Copy out each line of the listing below that contains the word "Task".

:: Given data ::

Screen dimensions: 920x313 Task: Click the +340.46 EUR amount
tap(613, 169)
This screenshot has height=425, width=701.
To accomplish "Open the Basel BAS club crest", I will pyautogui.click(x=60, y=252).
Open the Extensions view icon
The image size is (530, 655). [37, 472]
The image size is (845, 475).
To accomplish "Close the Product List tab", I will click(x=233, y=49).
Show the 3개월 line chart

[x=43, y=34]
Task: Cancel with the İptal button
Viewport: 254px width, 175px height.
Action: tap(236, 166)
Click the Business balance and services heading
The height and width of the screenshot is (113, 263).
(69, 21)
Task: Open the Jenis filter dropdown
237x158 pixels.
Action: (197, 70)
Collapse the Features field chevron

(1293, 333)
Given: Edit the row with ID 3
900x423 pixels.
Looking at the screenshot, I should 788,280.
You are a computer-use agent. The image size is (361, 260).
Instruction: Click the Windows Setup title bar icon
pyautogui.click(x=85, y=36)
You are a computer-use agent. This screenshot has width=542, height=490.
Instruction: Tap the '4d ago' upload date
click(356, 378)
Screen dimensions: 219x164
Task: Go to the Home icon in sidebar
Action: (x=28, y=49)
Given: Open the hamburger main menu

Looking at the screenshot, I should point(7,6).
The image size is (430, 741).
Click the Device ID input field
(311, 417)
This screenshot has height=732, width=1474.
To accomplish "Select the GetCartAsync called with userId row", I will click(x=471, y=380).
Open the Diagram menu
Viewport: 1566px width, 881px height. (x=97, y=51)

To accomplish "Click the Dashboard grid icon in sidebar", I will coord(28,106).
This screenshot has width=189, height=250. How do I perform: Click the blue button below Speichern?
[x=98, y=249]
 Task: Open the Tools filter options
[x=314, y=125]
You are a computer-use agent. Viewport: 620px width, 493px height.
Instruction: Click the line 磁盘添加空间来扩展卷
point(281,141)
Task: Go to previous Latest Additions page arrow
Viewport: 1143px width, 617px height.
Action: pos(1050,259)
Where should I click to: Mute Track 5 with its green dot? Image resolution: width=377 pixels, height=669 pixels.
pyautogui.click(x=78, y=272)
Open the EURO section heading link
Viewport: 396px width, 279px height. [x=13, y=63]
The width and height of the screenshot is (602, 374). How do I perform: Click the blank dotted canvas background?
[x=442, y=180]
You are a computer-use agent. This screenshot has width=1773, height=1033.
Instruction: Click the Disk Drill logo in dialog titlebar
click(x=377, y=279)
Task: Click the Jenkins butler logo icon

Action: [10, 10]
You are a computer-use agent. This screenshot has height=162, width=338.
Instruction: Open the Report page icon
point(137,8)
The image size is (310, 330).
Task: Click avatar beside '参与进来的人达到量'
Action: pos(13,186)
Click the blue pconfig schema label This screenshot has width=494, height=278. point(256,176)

:::

=== Correct answer ===
Screen dimensions: 920x313 Task: Click the +340.46 EUR amount
Task: Cancel with the İptal button
Task: Open the Jenis filter dropdown
Task: Go to the Home icon in sidebar
 Task: Open the Tools filter options
Task: Go to previous Latest Additions page arrow
Task: Click the Jenkins butler logo icon
Task: Click avatar beside '参与进来的人达到量'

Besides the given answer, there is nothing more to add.